Mistrz kontra wicemistrz czyli hit na Podpromiu
W środę na Podpromiu mistrz Polski Asseco Resovia zmierzy się z wicemistrzem ZAKSĄ Kędzierzyn-Koźle. Oba zespoły w PlusLidze legitymują się identycznym bilansem: 5 zwycięstw i 2 porażki. W tym sezonie obie drużyny zmierzyły się już ze sobą w Superpucharze, a mecz zakończył się wygraną mistrzów Polski 3-2.
W ub. sezonie o obliczu zespołu ZAKSY decydował Felipe Fonteles. W tym takiego zawodnika w ekipie trenera Sebastiana Świderskiego jak na razie trudno jest wskazać. – Nie uważam, że są słabsi niż w ub. sezonie – mówi o rywalach trener Asseco Resovii, Andrzej Kowal. - Oni potrzebują czasu po odejściu Fontelesa na zorganizowanie się. Tak samo jak my potrzebowaliśmy czasu po odejściu Grozera, by zorganizować swój system gry, m.in. odpowiedzialność szczególnie w trudnych momentach. Mają bardzo dobrych nowych zawodników jak choćby Bociek czy Kooy. Bazują na dobrym przyjęciu ale nie ma jakiegoś jednego elementu w którym by cały czas brylowali. We wszystkich grają równo – stwierdza Kowal, którego zespół spisuje się znacznie lepiej niż przed rokiem i jest liderem w PlusLidze. - Nie ma co z tego powodu wpadać w jakiś wielki hurraoptymizm bo tak na dobrą sprawę nie ma to wielkiego znaczenia.

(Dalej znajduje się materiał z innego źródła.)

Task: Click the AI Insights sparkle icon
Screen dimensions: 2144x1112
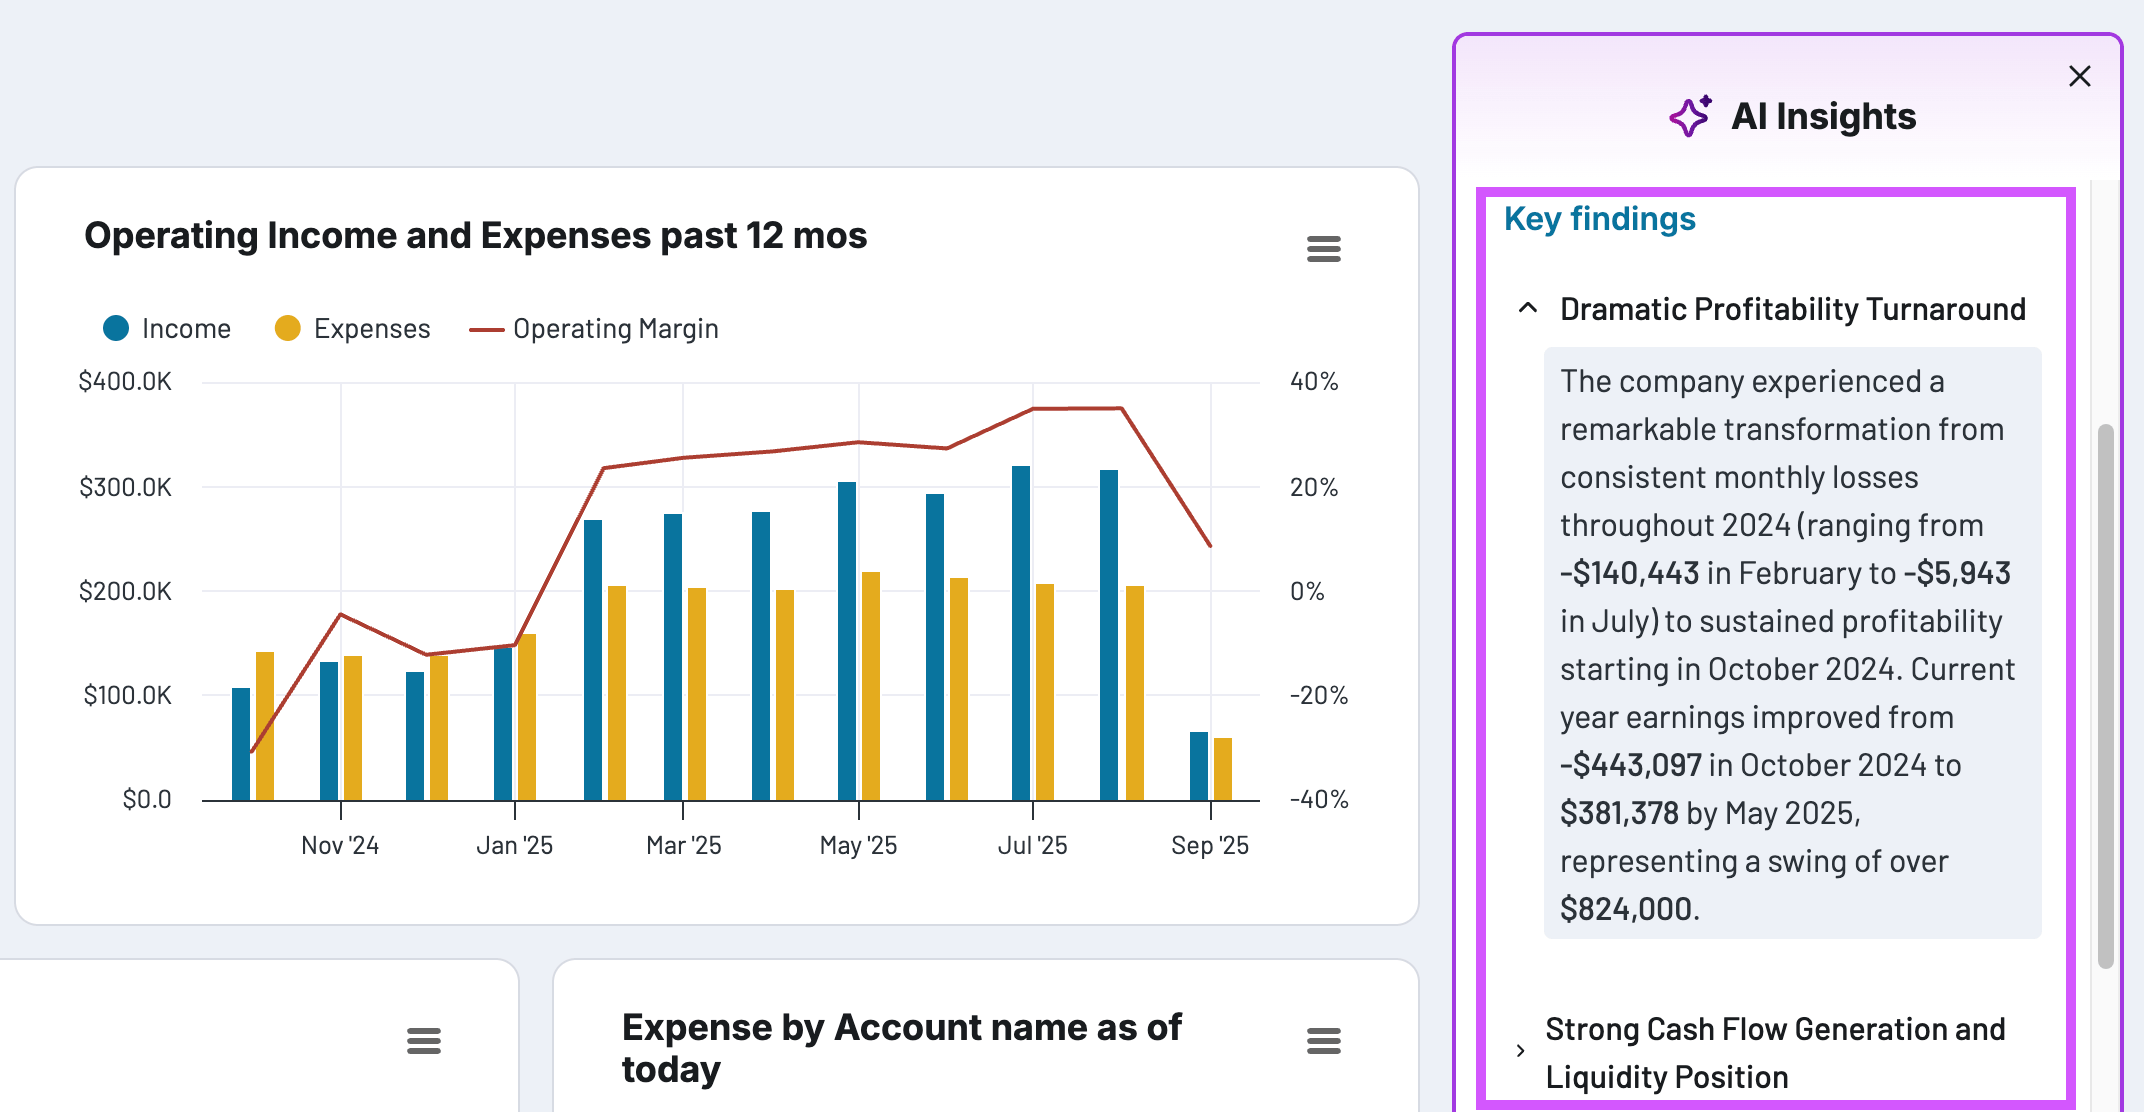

Decydować będzie dyspozycja zespołu przed play-off i w ich trakcie. Można być liderem, a wcale to nie gwarantuje mistrzostwa Polski, choć miejsce jest ważne, choćby ze względu handicapu własnej hali. Ostatnie lata pokazały, że zespół, który zajmował pierwsze miejsce po rundzie zasadniczej nie zdobywał złoty medal. Nie przeceniałbym zbytnio zatem tego fotelu lidera – uważa szkoleniowiec mistrzów Polski, który nie ukrywa, że chce żeby jego zespół nadal po środowym meczu prowadził w tabeli PlusLigi. – Mam taką nadzieję. Zwycięstwo przed tą serią spotkań ligowo-pucharowych jaka nas czeka dodałoby wiary i pewności zespołowi. Na pewno jest to nam potrzebne – kończy Kowal.